**Work task**
From the data below, copy exactly the lines that lie between the one holding "Gifts (1096, 153)" and the one holding "Вконтакте (247, 2222)", including both, and nothing more.

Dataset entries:
<<<<

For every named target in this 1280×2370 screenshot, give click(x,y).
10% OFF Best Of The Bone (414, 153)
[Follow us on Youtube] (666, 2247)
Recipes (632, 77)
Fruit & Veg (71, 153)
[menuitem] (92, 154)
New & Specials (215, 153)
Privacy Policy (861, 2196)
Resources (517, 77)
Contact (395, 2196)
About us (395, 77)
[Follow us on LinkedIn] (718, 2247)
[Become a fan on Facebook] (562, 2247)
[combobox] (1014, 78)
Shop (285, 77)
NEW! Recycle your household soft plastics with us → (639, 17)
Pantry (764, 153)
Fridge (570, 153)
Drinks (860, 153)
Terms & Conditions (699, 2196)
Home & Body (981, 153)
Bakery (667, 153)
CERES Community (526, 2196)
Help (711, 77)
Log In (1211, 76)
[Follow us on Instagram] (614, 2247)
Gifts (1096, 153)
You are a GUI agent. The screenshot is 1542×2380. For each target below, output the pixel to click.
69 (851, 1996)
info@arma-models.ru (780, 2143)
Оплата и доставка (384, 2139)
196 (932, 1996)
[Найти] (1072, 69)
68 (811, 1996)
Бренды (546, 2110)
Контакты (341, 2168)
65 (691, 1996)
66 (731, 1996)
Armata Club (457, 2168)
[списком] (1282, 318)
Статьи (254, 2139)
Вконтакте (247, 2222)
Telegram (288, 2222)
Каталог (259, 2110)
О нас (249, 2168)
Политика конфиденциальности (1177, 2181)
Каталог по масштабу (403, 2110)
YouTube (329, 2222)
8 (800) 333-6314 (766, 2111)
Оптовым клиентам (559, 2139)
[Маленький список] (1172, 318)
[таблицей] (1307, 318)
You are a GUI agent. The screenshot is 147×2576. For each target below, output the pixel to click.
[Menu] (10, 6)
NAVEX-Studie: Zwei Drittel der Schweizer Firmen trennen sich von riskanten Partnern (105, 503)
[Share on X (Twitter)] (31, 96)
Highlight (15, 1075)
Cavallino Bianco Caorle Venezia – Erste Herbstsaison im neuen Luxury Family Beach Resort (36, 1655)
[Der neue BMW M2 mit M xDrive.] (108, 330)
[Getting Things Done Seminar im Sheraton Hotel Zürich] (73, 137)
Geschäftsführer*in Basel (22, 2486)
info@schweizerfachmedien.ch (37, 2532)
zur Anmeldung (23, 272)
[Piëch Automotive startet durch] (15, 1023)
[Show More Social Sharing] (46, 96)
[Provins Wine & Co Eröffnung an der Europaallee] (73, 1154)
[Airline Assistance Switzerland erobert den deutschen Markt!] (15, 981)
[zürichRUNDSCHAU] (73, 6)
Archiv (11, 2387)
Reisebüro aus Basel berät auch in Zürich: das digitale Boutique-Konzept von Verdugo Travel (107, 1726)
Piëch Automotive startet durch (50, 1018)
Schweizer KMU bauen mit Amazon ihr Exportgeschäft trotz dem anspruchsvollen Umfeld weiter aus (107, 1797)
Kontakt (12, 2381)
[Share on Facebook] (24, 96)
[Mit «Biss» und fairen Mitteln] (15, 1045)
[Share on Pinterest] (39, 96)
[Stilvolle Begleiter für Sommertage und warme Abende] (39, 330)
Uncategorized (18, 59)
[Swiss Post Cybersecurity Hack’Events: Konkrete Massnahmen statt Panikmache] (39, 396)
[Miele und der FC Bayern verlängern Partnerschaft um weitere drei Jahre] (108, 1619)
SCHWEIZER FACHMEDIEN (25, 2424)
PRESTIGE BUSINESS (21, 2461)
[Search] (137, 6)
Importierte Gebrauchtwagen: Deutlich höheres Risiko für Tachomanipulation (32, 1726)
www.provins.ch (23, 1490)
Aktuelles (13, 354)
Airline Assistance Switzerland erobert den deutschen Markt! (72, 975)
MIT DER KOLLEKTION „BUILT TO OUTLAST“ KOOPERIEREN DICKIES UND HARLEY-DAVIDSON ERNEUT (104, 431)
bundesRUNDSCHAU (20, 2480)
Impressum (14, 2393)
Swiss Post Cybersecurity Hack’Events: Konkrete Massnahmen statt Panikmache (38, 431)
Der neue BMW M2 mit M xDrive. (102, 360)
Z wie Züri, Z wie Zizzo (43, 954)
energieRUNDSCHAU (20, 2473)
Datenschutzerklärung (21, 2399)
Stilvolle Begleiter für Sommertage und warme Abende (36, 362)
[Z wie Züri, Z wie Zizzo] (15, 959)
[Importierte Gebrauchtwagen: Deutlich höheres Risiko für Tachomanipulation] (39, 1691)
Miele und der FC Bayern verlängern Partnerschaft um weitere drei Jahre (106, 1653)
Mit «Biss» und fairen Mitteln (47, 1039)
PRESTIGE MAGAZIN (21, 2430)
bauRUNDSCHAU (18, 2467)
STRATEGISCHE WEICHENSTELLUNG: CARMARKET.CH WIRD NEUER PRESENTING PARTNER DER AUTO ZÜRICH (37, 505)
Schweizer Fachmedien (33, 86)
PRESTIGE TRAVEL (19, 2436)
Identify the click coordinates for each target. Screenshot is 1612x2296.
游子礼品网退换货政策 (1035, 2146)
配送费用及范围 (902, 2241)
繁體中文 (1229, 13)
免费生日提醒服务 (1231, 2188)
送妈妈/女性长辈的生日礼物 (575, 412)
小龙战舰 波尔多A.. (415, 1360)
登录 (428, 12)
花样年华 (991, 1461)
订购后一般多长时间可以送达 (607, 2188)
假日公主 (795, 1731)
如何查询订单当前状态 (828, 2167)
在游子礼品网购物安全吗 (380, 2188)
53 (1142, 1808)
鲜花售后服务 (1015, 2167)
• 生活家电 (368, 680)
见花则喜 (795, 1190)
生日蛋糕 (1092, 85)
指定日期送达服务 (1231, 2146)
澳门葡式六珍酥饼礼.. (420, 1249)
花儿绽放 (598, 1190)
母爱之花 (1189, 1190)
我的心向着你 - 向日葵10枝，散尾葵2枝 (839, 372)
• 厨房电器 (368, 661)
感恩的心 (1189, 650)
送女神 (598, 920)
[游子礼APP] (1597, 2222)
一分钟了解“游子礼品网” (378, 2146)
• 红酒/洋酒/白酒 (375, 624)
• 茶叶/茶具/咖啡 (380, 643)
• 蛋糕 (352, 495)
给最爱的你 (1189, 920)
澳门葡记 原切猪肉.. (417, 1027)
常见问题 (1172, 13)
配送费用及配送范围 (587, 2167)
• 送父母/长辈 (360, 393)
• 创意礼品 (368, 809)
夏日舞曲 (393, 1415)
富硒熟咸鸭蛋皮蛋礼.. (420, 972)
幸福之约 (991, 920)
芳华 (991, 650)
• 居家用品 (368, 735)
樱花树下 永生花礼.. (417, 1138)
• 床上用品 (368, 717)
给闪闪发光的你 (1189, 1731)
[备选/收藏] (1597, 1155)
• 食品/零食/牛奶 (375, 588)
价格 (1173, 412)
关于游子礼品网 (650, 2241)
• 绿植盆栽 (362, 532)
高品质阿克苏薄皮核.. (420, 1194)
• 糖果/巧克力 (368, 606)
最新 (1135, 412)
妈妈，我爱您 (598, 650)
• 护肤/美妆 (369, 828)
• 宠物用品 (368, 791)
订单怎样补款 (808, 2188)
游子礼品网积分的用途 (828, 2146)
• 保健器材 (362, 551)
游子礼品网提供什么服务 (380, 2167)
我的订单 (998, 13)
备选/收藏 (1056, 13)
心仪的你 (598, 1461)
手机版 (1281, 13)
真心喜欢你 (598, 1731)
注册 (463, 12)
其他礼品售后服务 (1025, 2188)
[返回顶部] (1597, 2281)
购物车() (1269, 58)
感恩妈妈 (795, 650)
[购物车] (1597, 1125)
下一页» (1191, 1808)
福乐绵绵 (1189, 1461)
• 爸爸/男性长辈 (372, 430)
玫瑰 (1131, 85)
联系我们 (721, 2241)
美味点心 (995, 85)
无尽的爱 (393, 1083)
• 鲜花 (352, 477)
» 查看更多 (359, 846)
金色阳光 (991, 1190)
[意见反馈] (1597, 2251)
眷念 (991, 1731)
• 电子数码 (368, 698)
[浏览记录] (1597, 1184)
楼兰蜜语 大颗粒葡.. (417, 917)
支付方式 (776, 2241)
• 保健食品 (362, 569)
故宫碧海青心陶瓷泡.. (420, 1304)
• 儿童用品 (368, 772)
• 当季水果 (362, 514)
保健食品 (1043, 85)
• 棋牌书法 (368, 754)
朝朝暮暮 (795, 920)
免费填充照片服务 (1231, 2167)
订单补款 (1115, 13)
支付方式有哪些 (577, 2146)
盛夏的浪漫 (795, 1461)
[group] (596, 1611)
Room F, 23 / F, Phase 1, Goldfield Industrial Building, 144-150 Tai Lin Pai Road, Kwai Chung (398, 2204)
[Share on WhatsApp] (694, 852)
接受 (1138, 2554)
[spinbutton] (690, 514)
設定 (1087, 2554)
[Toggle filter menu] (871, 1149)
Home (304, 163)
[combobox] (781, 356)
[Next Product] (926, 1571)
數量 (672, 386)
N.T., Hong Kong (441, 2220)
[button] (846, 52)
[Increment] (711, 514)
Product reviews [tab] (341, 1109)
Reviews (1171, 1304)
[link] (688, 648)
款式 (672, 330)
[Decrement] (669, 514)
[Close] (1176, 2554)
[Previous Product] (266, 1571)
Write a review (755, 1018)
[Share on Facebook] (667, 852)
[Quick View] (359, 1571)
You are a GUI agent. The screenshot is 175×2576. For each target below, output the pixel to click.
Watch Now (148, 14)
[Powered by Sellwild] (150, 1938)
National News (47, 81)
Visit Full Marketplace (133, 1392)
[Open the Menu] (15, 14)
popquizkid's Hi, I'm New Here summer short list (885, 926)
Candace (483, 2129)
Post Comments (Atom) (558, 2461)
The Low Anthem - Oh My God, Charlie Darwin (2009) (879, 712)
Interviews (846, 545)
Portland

>>>>

**Result of this task**
Gifts (1096, 153)
You are a GUI agent. The screenshot is 1542×2380. For each target below, output the pixel to click.
69 (851, 1996)
info@arma-models.ru (780, 2143)
Оплата и доставка (384, 2139)
196 (932, 1996)
[Найти] (1072, 69)
68 (811, 1996)
Бренды (546, 2110)
Контакты (341, 2168)
65 (691, 1996)
66 (731, 1996)
Armata Club (457, 2168)
[списком] (1282, 318)
Статьи (254, 2139)
Вконтакте (247, 2222)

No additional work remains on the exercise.